Nesse sentido, o Fórum de Reitores tem buscado ampliar a interlocução com órgãos do governo do Estado e com o poder público em geral, com vistas a consolidar sua atuação na construção de agendas e projetos estratégicos que qualifiquem o trabalho dos servidores. Também no âmbito interno, cada Universidade busca o constante diálogo com as entidades representativas a fim de receber as reivindicações e discutir encaminhamentos que signifiquem melhorias efetivas para esta categoria.
Deste modo, cumpre ratificar a nossa posição de defesa dos seguintes pontos:
Publicação e implementação de todos os processos de promoções, progressões e alteração de carga horária;
Incentivo à produção científica como forma de valorizar o trabalho de pesquisa desenvolvido pelos profissionais e de consolidar as políticas de formação em todos os níveis;
Ampliação da participação dos servidores técnico-administrativos nas instâncias consultivas, deliberativas e de gestão das Universidades como forma de ampliar a democratização nos processos decisórios e de condução dos espaços institucionais;
Ampliação da quantidade de cargos comissionados a fim de reconhecer a atuação destes profissionais e sua representatividade no funcionamento das Universidades;
Realização de concurso público para atender à crescente demanda pela ocupação dos postos de trabalho no âmbito administrativo e melhorar a qualidade do serviço prestado pelas Universidades à sua comunidade e à sociedade em geral.
Além da permanente defesa pela resolução destas demandas, o Fórum tem dialogado com o poder público, marcando seu posicionamento pela implementação de medidas estruturais que revertam o quadro de perda de autonomia das Universidades, diante do crescente controle da gestão orçamentária, financeira e administrativa, com repercussão sobre a gestão didático-pedagógica destas instituições.
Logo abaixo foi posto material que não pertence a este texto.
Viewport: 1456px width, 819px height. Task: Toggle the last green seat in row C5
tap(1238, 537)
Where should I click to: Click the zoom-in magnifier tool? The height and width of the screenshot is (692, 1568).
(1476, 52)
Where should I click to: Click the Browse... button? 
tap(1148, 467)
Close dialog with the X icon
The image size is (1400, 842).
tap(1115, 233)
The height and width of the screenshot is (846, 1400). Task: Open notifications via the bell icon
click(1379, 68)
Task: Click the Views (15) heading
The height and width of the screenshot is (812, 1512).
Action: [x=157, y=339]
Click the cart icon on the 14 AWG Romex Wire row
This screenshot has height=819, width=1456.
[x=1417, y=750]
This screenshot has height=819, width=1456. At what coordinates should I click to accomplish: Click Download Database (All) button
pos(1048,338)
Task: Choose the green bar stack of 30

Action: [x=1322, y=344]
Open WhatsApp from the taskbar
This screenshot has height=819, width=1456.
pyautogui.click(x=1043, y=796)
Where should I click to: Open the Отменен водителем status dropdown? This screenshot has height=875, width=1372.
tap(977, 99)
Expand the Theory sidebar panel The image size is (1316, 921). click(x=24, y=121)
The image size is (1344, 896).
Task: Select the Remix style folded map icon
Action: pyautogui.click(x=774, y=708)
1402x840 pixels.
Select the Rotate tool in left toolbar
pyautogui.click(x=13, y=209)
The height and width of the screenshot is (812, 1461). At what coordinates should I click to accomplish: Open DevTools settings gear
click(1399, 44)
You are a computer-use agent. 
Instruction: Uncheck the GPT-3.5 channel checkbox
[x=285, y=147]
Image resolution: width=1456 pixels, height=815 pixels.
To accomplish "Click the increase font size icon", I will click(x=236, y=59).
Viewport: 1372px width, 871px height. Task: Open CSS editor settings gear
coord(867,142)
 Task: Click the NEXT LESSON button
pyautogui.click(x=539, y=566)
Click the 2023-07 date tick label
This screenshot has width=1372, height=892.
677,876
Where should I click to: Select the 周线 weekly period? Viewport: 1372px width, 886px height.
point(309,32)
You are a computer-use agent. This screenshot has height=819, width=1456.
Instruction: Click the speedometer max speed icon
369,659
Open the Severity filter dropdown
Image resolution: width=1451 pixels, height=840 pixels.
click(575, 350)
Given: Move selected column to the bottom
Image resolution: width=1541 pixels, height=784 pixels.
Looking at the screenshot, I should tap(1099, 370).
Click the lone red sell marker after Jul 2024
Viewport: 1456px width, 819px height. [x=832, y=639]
Trata-se, assim, de garantir a sustentabilidade e, portanto, de revisar as formas de financiamento e governança das Universidades, retomando a autonomia orçamentária, financeira e de gestão, alinhados aos planejamentos das próprias Instituições de Ensino Superior (IES). É relevante enfatizar que o Fórum defende a autonomia das Universidades para a definição e aprovação de suas prioridades na consecução dos objetivos das suas atividades finalísticas sem, contudo, reduzir a responsabilidade do seu principal mantenedor.
O Fórum de Reitores entende que a governança de Universidades deve estar assegurada por uma regulamentação que viabilize a autonomia de gestão. Por isso, o Fórum defende uma revisão jurídica desta regulamentação de modo a permitir a resolução célere de questões como as que estão postas pelos servidores técnico-administrativos em relação à sua remuneração e aos demais aspectos da sua vida funcional. O encaminhamento de demandas desta natureza é indispensável para se fazer jus à relevância de cada servidor.
O Fórum de Reitores tem ciência da sua responsabilidade em prezar pelo regular funcionamento e qualidade das atividades desenvolvidas pelas Universidades e da imprescindível participação dos servidores técnico-administrativos no cumprimento das nossas missões institucionais. Por isso, se posiciona ao lado da sua comunidade e dos servidores e reafirma sua postura de abertura ao diálogo e do seu constante empenho na busca por melhores alternativas de qualificação do trabalho, bem como de estímulo à defesa do patrimônio público e à atuação de todos os servidores na construção coletiva das nossas Universidades.